Die politischen Ereignisse gingen ihren Gang und wurden in unserem Hause aufs lebhafteste besprochen. Zwar las mein Vater keine Zeitung, weil er keine Zeit dazu zu haben meinte; unser Hausarzt aber und treuer Freund, der Dr. Pönitz, las dafür jede. Er war, wie viele seiner Fachgenossen, ein lebendiges Tageblatt und kam zurzeit und Unzeit, das Haus mit Nagelneuestem zu alarmieren.

Meine Eltern hatten die kolossalen französischen Armeen, geführt von den größten Feldherren der Zeit, nicht ohne Besorgnis nach Rußland ziehen sehen; daß aber dies riesige Reich so rasch und fast im Umsehen erobert werden würde, hatten sie sich nicht träumen lassen. In der Dresdener Hofkirche ward ein Tedeum nach dem anderen abgesungen zur Verherrlichung der siegreichen Fortschritte des großen Kaisers, bis endlich der Sturz des altehrwürdigen Moskau die Alleinherrschaft Napoleons über den Kontinent zu begründen schien.

Nichtsdestoweniger baute meine Mutter noch auf Alexanders kaiserliches Wort, daß er nicht Frieden schließen werde, solange sich ein feindliches Bajonett auf russischer Erde zeige. Allein der Vater meinte, Napoleon sei jetzt Herr in Rußland, und der Friede werde sich ganz von selber schließen, eine Aussicht, die trostloser als jeder Krieg schien.

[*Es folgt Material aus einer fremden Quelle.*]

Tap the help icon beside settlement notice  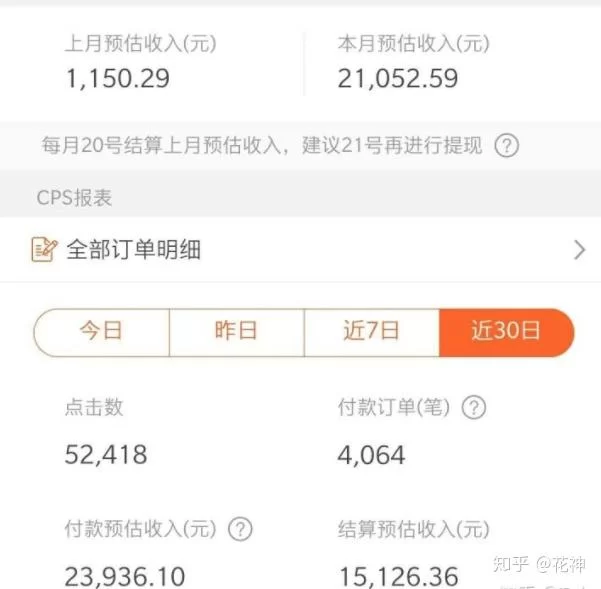pyautogui.click(x=507, y=146)
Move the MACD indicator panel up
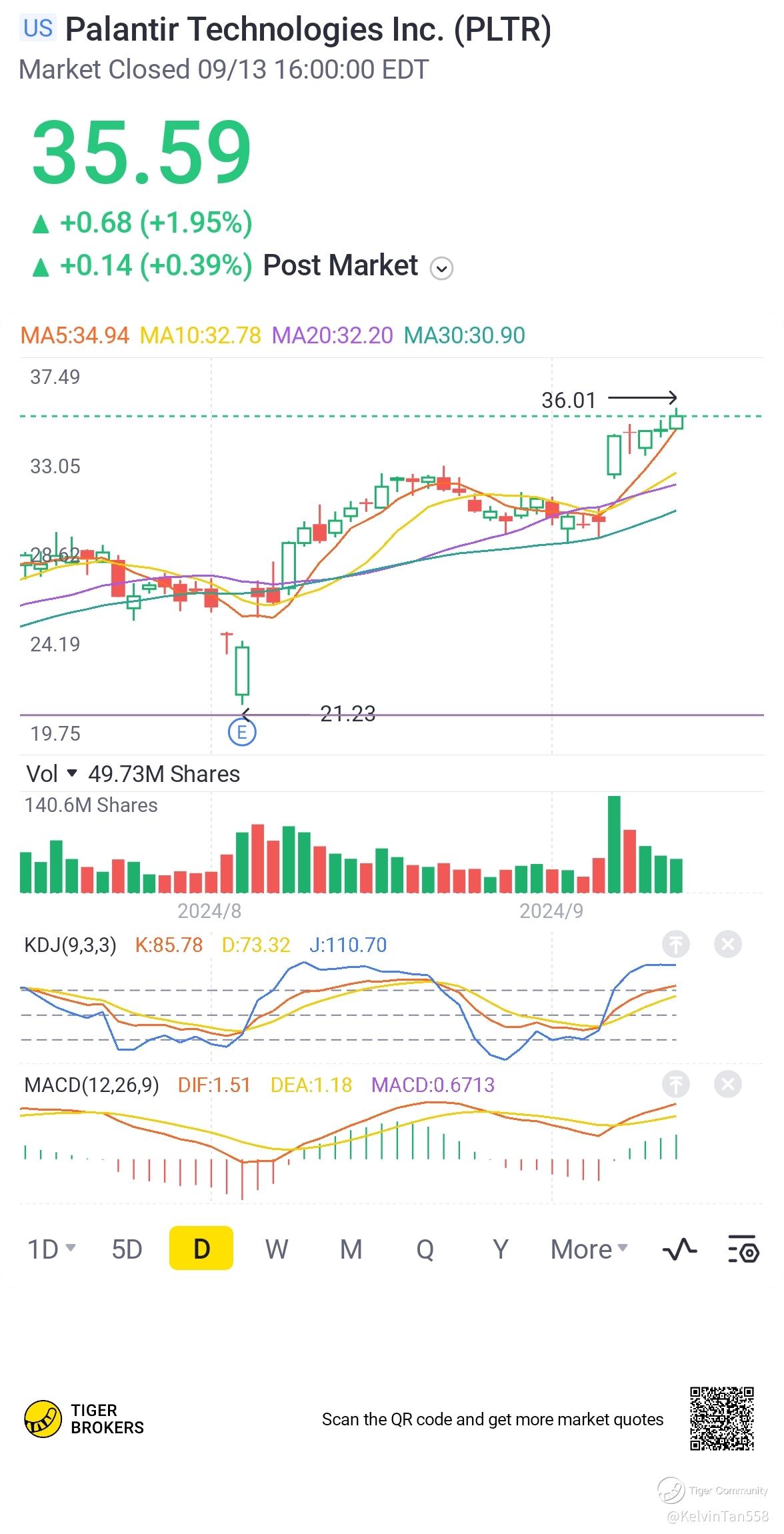The height and width of the screenshot is (1534, 784). [x=675, y=1084]
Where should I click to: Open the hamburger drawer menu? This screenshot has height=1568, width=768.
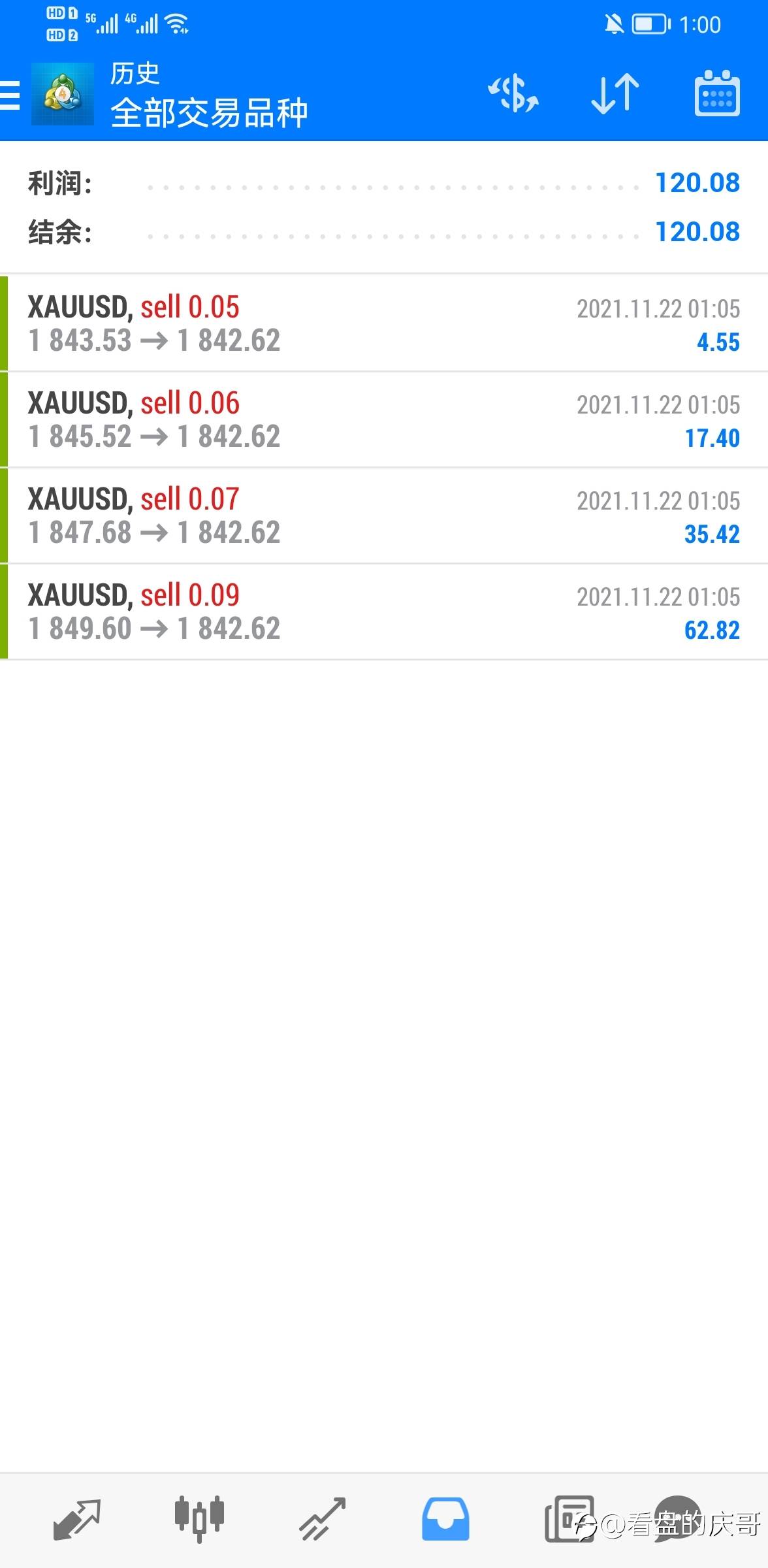(x=10, y=95)

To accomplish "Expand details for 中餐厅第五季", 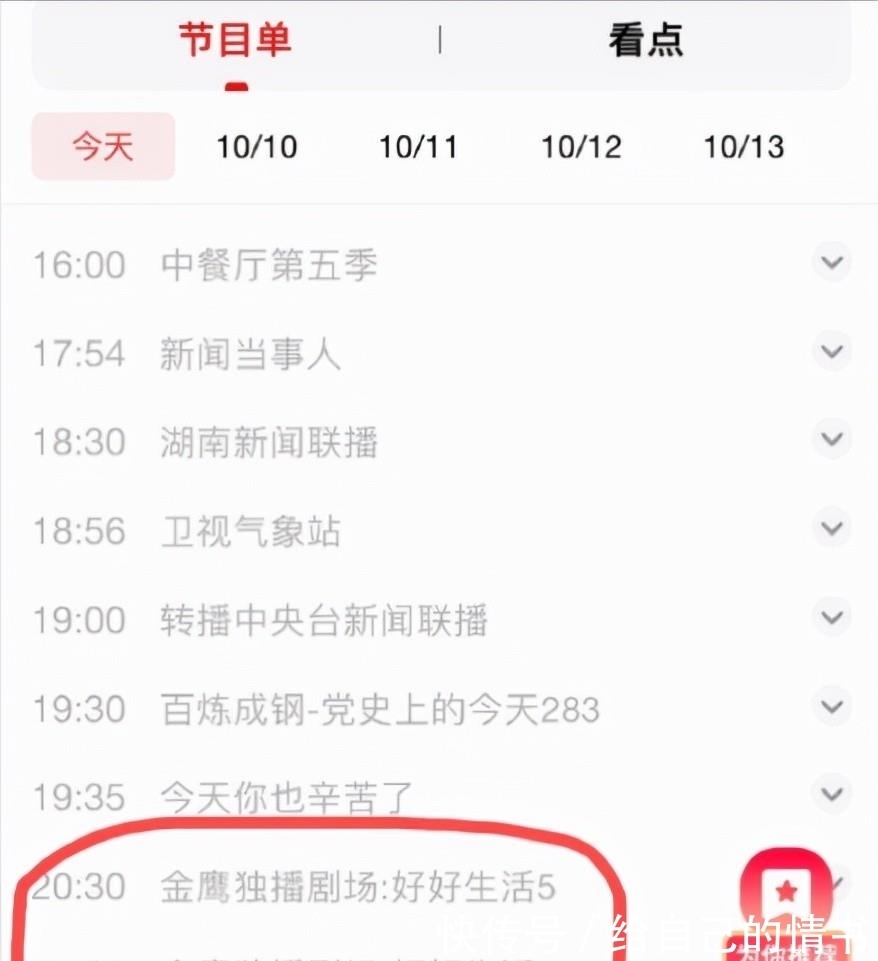I will pos(831,262).
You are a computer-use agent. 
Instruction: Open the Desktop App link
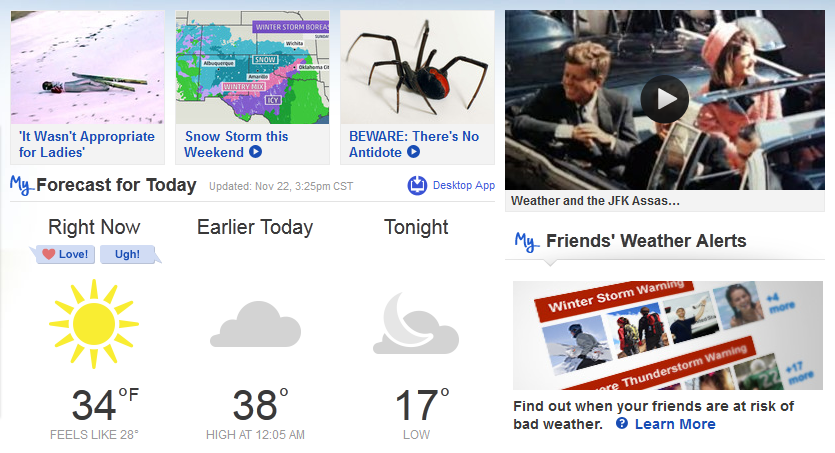(x=451, y=185)
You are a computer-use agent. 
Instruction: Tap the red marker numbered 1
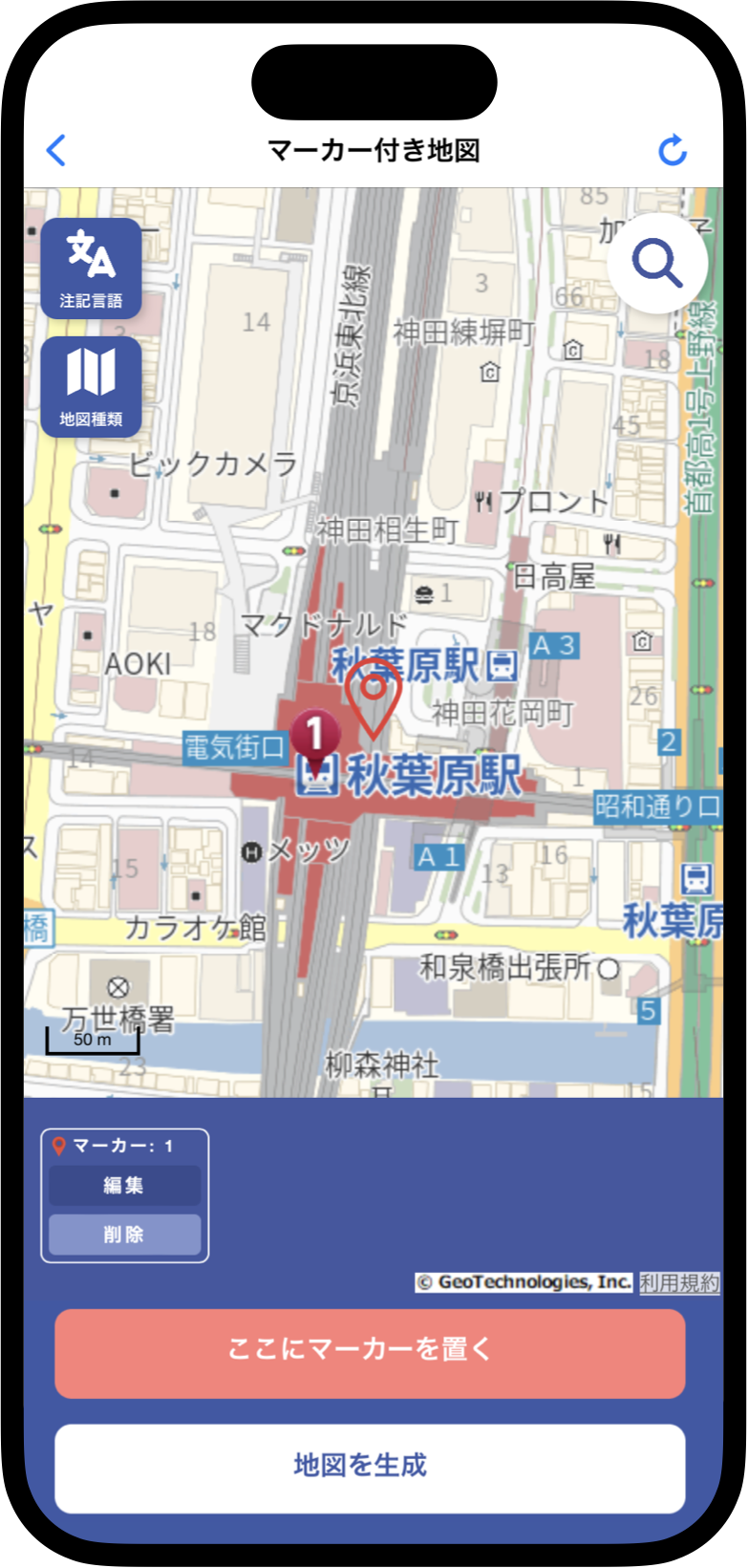(315, 737)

Da brachte der getreue Pönitz, anfänglich zwar nur als unverbürgtes Gerücht, die sich bald bestätigende Nachricht von dem schauerlichen Brande Moskaus. Man kannte den Hergang jedoch nicht und wußte nicht, ob man dies Ereignis zum Vorteil oder Nachteil deuten solle, bis ein Brief aus der fernen Heimat meiner Mutter den Weg zu uns gefunden und von dem Aufschwunge der öffentlichen Meinung wie von der Siegeszuversicht erzählte, welche infolge jenes Brandes ganz Rußland belebe und alle Stände zu jedem Opfer begeistere.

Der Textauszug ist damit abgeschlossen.